Jennings' legendary winning streak began in June 2004, shortly after the show eliminated its five-game cap, probably not anticipating by how much that limit would soon be exceeded. Over the course of 74 games, Jennings racked up $2,520,700, and he then returned for the Ultimate Tournament of Champions in 2005, coming in second to Brad Rutter and taking home $500,000. He faced Rutter again in 2011 when the two took on the computer Watson in the IBM Challenge. Jennings' second place finish (behind Watson) netted him $150,000. He then finished second place (behind Rutter) in the Battle of the Decades, winning $100,000, and his team finished second behind Rutter's in the All-Star Games, adding another $100,000 to his total. 

In 2020, however, he finally beat Rutter in the Greatest of All Time tournament, snagging the prize of $1 million. Despite all that, his $4,370,700 (one of the biggest payouts in game show history) is still just shy of Rutter's overall total.

When it comes to money, Brad Rutter is Jeopardy!'s all-time best player

Brad Rutter is not only the biggest winner in Jeopardy! history, he's also the biggest winner in all of game show history. It's wild to think how much more money he might have had, though, if his initial Jeopardy! run hadn't happened before the five-game cap was lifted. Until 2020, his reputation was that he'd never lost a game of Jeopardy! to a human (that is to say, Watson the Jeopardy! robot beat him), but as The Washington Post explains, Rutter finally took an L to his long-time rival Ken Jennings in the Greatest of All Time tournament. 

Rutter's original run on Jeopardy! in 2000 wasn't going to break any records. He took home $55,102 and two Camaros (that used to be a thing for five-time winners). It was in tournaments, however, that Rutter began to shine. He won the 2001 Tournament of Champions for $100,000 and then the 2002 Million Dollar Masters, winning, well, $1 million.
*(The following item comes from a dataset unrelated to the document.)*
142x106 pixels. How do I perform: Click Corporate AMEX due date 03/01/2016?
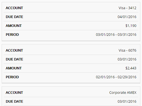[x=127, y=102]
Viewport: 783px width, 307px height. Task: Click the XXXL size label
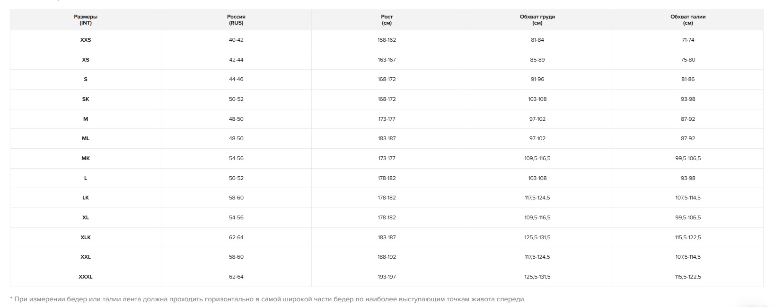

He beat Jennings for the first time in 2005's Ultimate Tournament of Champions, winning $2,115,000. He finished third in the IBM exhibition match and took home $100,000 and then won another cold million in the Battle of the Decades in 2014. A first place finish for his team in the All-Star Games and a third place finish in the Greatest of All Time brought his total to a hard-to-fathom $4,938,436.